The key that you generate is of a Server license model, and Concurrent User license type. At the time of generating the key, you specify an upper limit on the number of concurrent users according to what your customer paid for. It is not time limited, and you do not define a quota limit on it. The host name that you specify is based on what your customer tells you. Your customer obtains this information through a "uname -a" shell command on the server machine targeted for deployment of your application.

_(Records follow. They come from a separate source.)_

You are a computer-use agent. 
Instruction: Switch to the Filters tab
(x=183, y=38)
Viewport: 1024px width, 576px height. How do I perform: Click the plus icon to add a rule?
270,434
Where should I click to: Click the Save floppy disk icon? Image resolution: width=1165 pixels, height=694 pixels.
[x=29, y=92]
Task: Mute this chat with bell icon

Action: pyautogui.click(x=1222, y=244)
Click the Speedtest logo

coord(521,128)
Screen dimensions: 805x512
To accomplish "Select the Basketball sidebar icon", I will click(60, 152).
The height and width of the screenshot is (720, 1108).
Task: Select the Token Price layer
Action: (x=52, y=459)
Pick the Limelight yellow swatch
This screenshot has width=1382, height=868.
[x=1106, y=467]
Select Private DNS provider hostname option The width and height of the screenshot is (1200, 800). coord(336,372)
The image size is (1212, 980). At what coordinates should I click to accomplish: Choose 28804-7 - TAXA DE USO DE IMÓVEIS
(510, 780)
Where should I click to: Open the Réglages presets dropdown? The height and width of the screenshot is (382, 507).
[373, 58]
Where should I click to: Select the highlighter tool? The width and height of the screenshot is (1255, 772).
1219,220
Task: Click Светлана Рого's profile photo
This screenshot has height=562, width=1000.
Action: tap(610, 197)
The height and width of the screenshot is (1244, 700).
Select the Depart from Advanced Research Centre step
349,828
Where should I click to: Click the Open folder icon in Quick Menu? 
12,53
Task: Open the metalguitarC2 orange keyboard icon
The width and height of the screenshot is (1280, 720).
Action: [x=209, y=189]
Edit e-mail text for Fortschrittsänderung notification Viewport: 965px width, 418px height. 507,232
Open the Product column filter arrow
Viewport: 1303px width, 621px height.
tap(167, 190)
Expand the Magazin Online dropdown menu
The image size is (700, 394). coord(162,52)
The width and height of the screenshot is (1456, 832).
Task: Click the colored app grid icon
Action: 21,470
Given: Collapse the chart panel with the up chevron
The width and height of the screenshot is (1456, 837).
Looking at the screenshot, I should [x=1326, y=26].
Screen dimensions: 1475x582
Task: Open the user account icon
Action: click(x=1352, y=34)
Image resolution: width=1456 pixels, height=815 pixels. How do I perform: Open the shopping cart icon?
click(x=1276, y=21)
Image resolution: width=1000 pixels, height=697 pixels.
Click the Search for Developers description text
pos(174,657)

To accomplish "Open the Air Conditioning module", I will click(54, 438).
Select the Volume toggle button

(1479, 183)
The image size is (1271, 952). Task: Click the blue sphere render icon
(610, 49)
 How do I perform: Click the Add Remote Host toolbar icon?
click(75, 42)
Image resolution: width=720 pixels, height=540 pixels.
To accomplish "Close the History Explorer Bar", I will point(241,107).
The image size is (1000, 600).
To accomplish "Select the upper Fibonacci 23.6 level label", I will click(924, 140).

Your server application is designed to load at startup time an application property text file that includes, among other items, the license key and the host name, similar to the following:
:
LicenseKey=tFy67+h=…
HostName=licensedHostName1
:
At run time, either periodically or in response to specific events such as session initiation, your product code can interrogate its environment to obtain the number of active sessions and the application properties and check the license:
// includes
#include <stdlib.h>
#include <time.h>
#include <string.h>
#include <stdio.h>
#include <ezLicenseInfo.h>
// First, get the host name and license key,
// and the active sessionCount
char *hostName = AppProperty.getProperty(“HostName”);
char *licenseKey = AppProperty.getProperty(“LicenseKey”);
long sessionCount =
App.getActiveSessionCount(); // the current value
// Check the license key
// First, allocate a license info context
void * ezLicInstance = allocLicenseInfo();
int errorCode =
checkMultiUserLicenseKeyBasic(
ezLicInstance,
licenseKey,
0, // no grace period for expired keys
0, // not metered license: no quota used to date
0, // metered-license quota threshold N/A
0, // no grace period for expired keys
0, // not metered license: no quota grace
hostName, // host name matching what’s in the key
sessionCount // current usage value
);
// errorCode is 0 if success, > 0 if success-with-warning,
// < 0 if error. Analyze
it for specifics.
if (errorCode >= 0) {
// Extract some interesting license params if needed
char *customCookie = getCustomCookie(ezLicInstance);
// analyze custom cookie in application-specific way
analyzeCustomCookie(customCookie);
// Check for warning conditions eg. about-to-expire key
checkWarnings(errorCode);
} else
// check for error codes defined in ezlicStatusCodes.h
checkErrors(errorCode);
// Free license key context
freeLicenseInfo(ezLicInstance);
The C/C++ run time library can be used in a multithreaded environment. However, the API calls are not all guaranteed to be multithreadsafe for all platforms. It is the responsibility of the application developer to serialize license key checks at the license-key-check API call level of granularity. The remaining API calls are threadsafe. To serialize calls to the license key checking APIs, you can utilize a mutex. Initialize your mutex at program or shared library initialization time. Acquire the mutex immediately prior to invoking the API, and release it immediately after. If you provide a custom key handler that operates on global variables, then any operations on the global variables should be performed immediately after the API call and before releasing the mutex.
Refer to the C/C++ header files located at the “cpp/include” directory for specific information on the EasyLicenser C/C++ API calls that you will use while writing your product’s license-enabling code.